Objective: Could you rewrite the items from the line containing "Image resolution: width=1200" through the last one, inclusive, changing "Facebook" to "Twitter" and keeping everything else the same? Leave the pictures out of your answer.

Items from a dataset
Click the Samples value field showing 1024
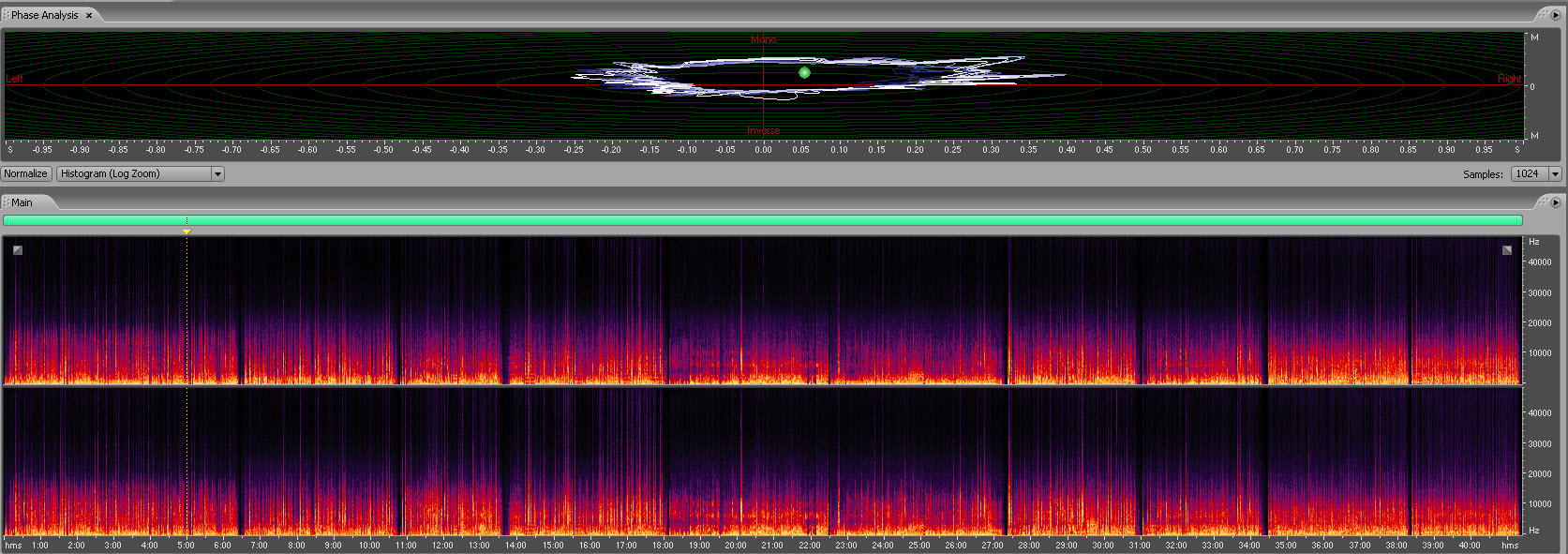 click(x=1529, y=174)
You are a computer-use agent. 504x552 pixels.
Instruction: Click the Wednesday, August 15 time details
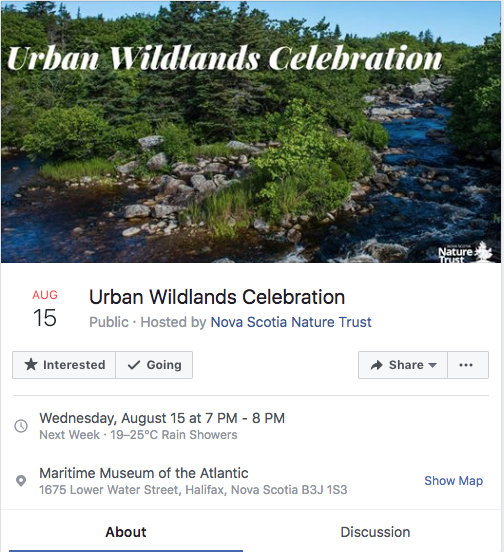(x=162, y=418)
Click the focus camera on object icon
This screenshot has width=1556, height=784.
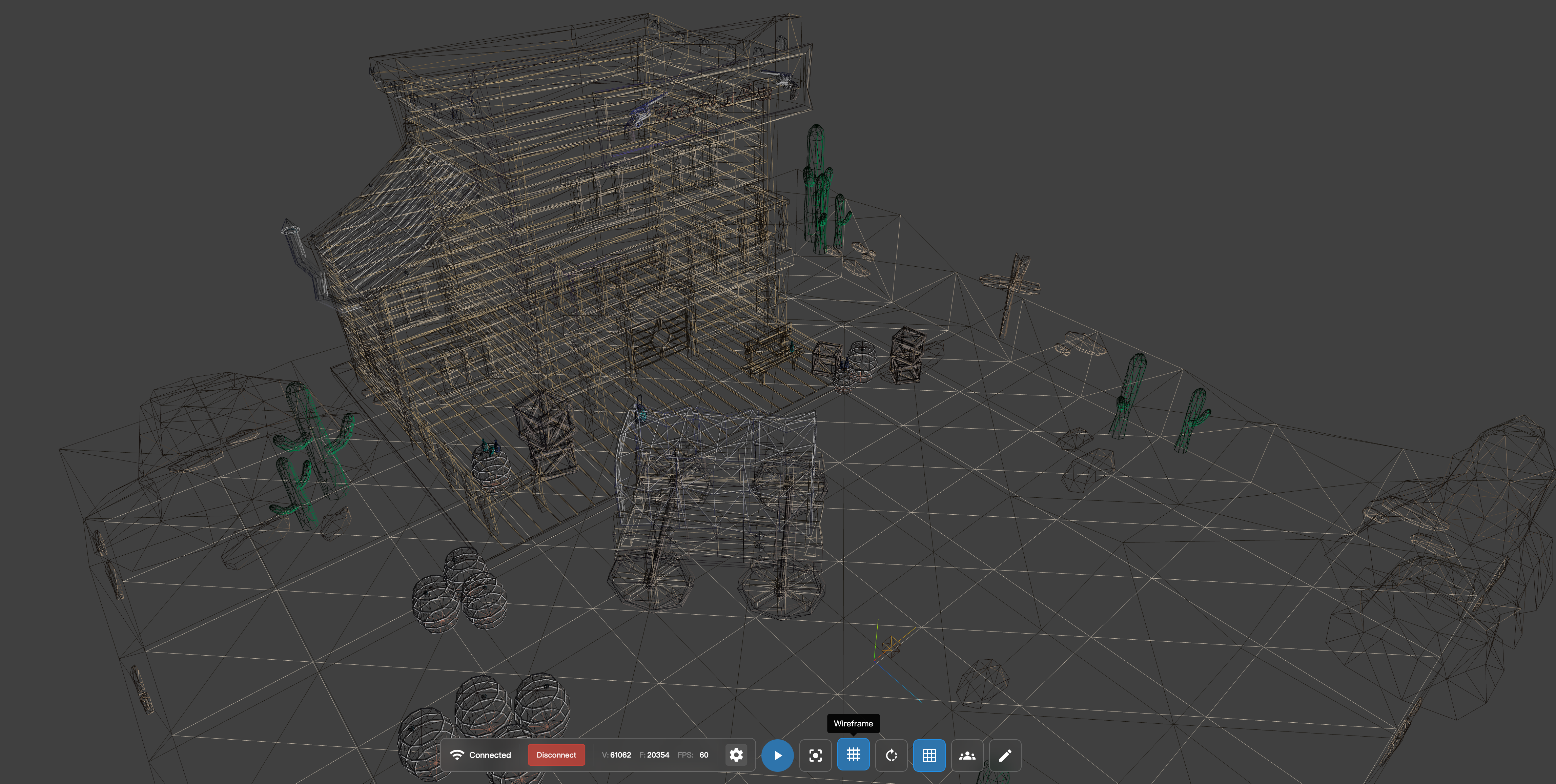[815, 755]
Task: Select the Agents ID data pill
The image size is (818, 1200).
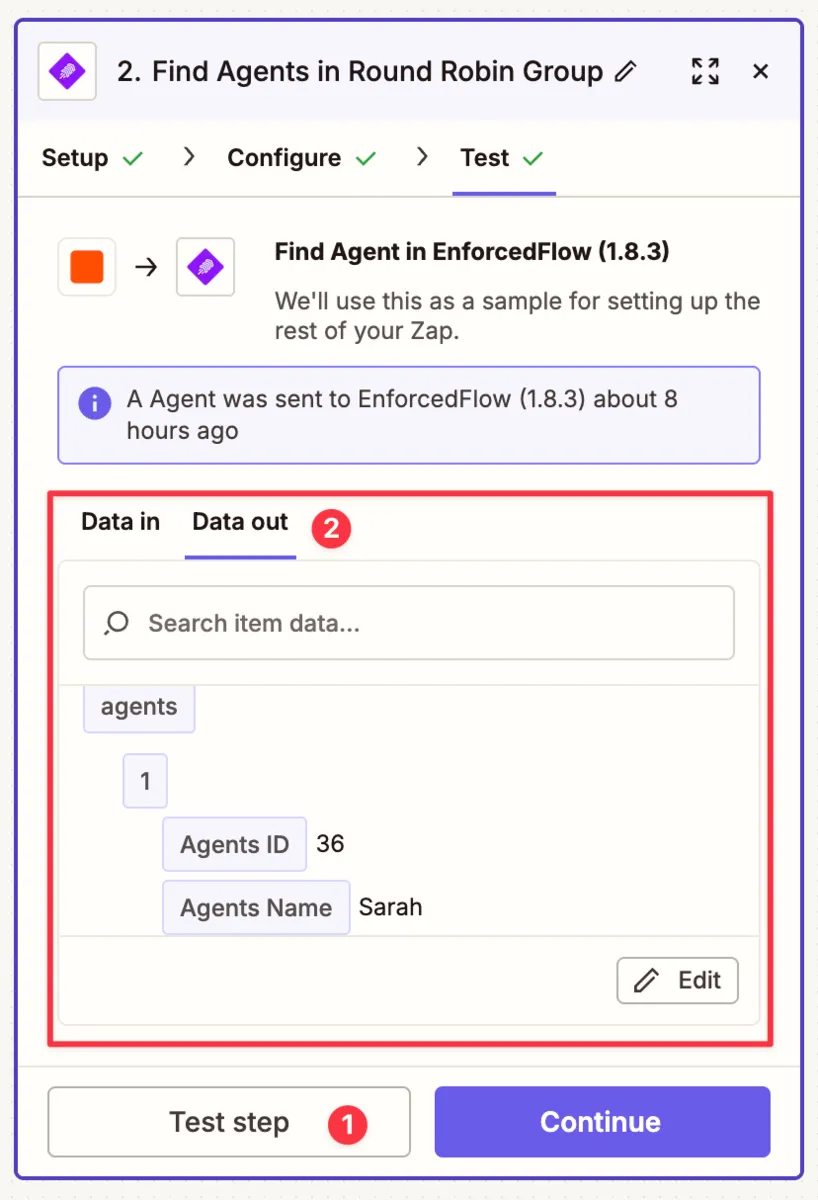Action: (x=234, y=844)
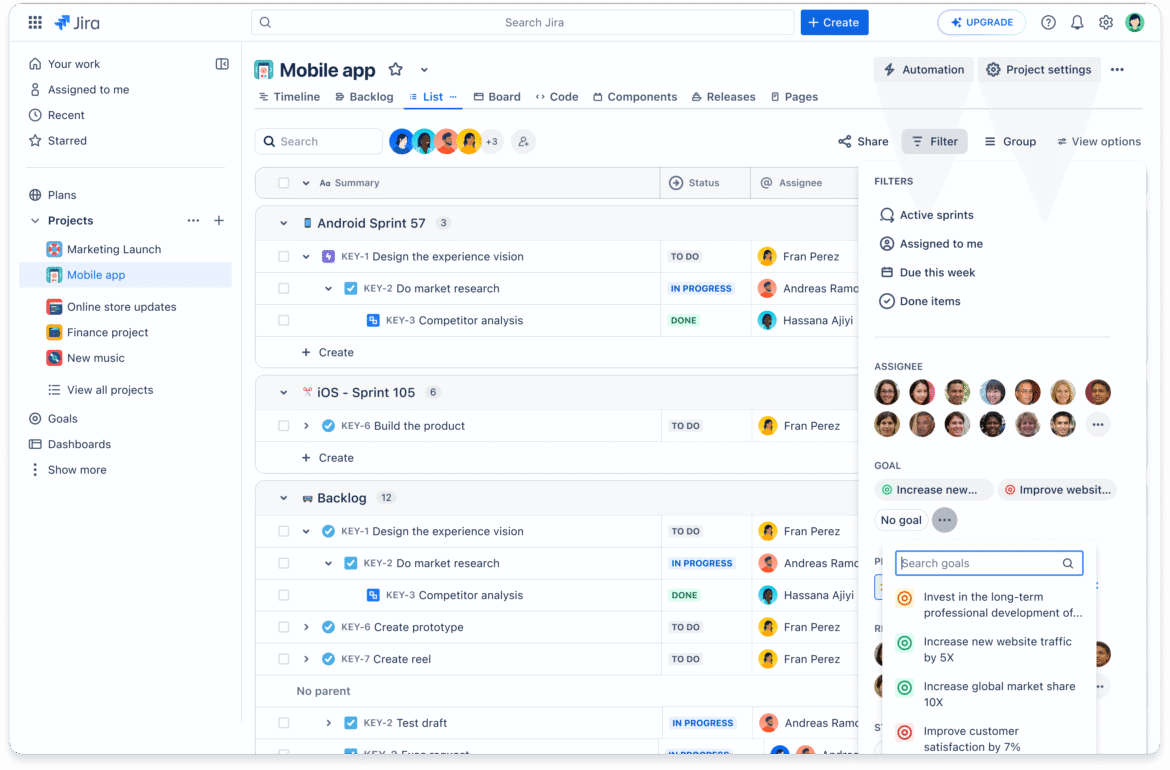Check the select-all checkbox in header
The image size is (1170, 770).
point(283,183)
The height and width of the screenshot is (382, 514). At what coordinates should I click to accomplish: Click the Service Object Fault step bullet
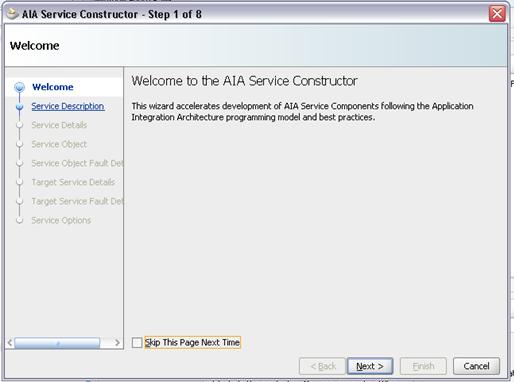[x=19, y=163]
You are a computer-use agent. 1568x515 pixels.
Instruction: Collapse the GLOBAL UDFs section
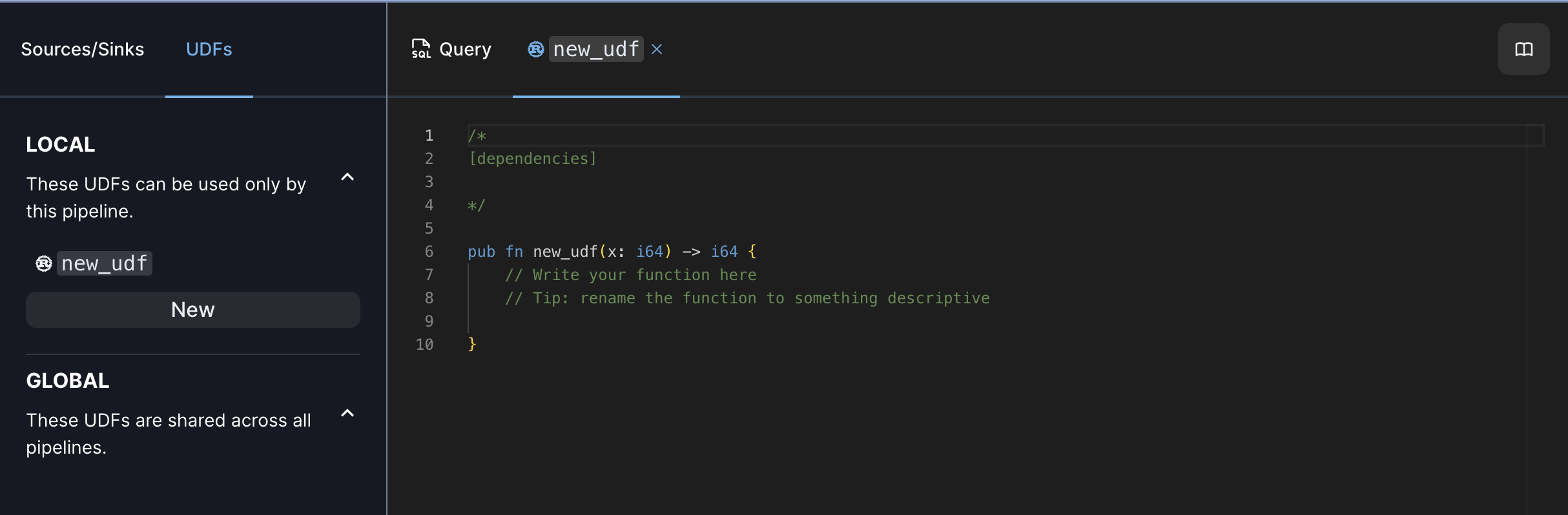pyautogui.click(x=347, y=414)
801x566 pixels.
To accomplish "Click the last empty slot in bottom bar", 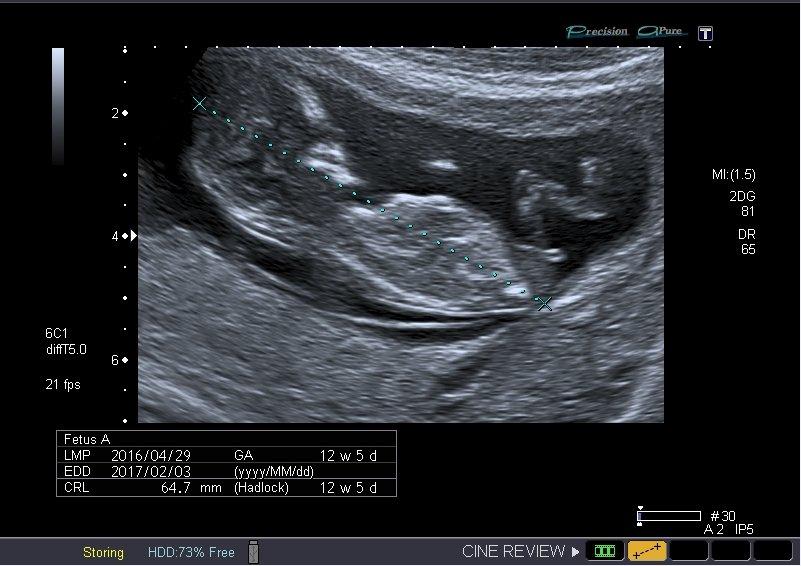I will pos(773,551).
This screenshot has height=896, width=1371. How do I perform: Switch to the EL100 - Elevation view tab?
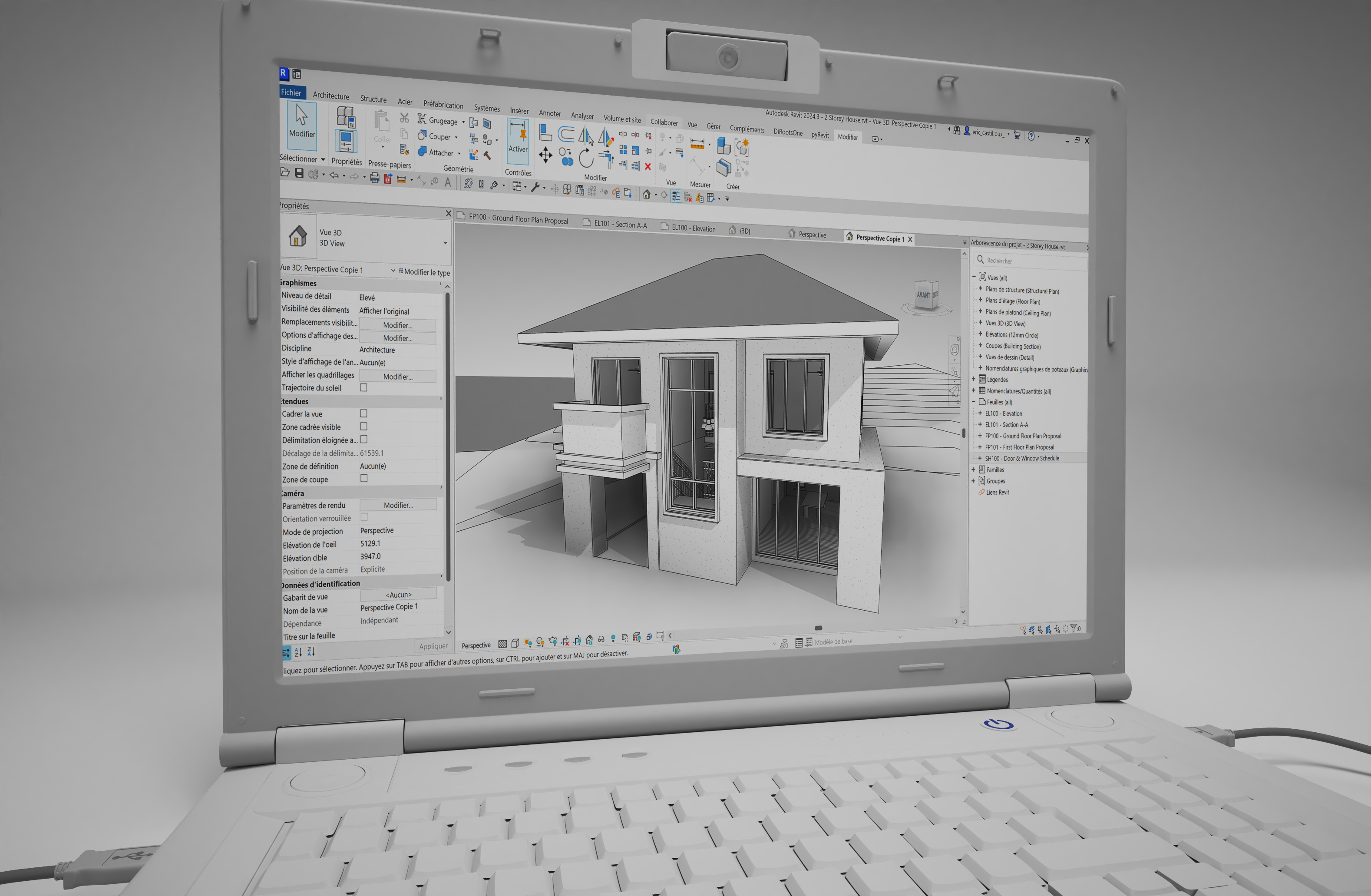[693, 229]
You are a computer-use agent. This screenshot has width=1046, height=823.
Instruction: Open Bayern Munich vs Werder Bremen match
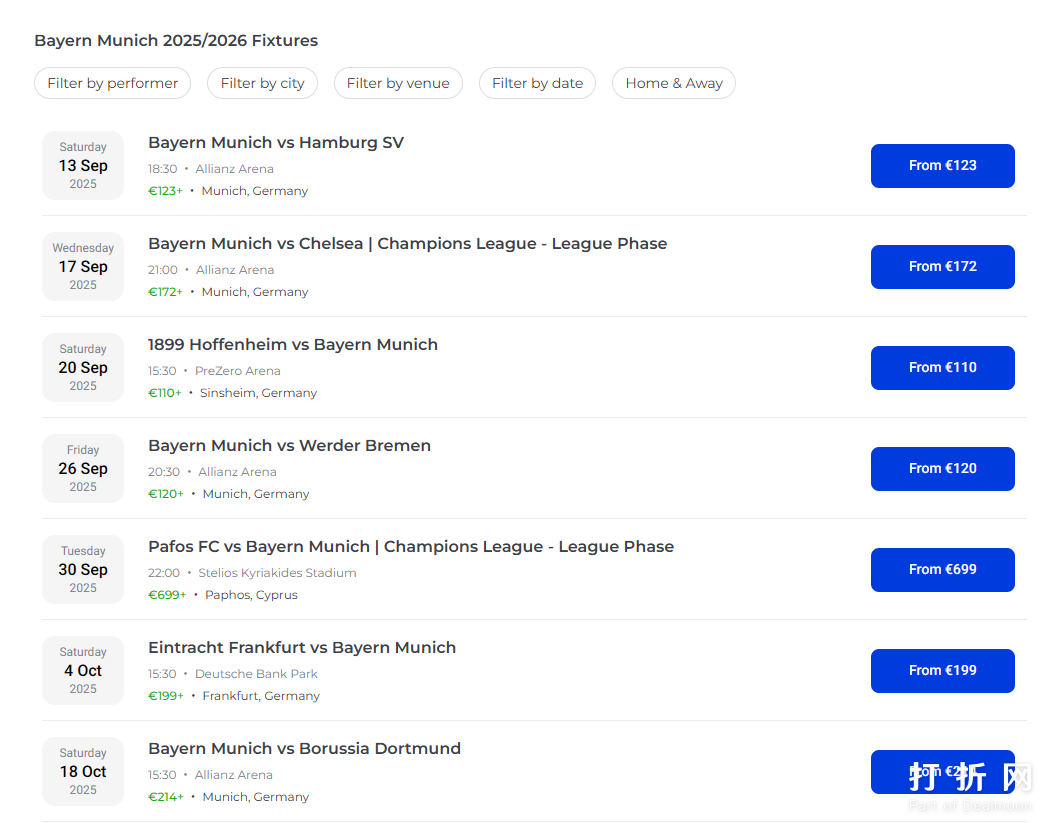point(289,446)
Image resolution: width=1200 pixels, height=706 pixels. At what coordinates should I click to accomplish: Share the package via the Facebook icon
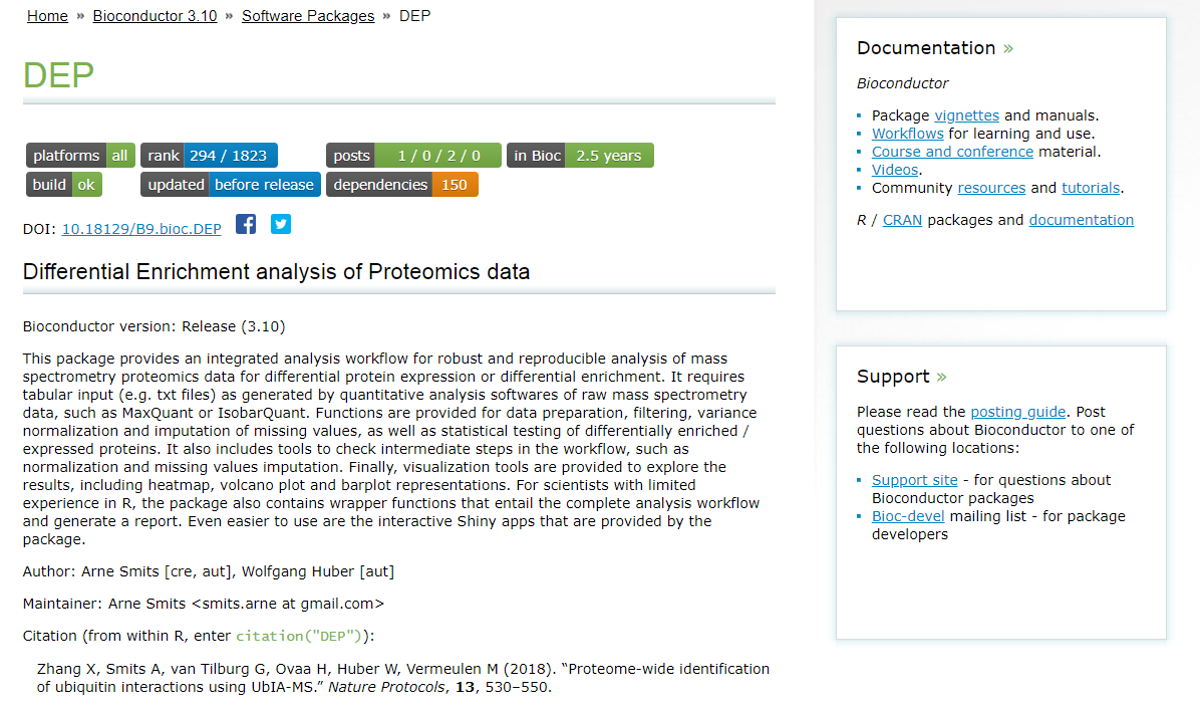[x=246, y=224]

Written solution:
Image resolution: width=1200 pixels, height=706 pixels. At what coordinates should I click to accomplish: Share the package via the Twitter icon
[x=246, y=224]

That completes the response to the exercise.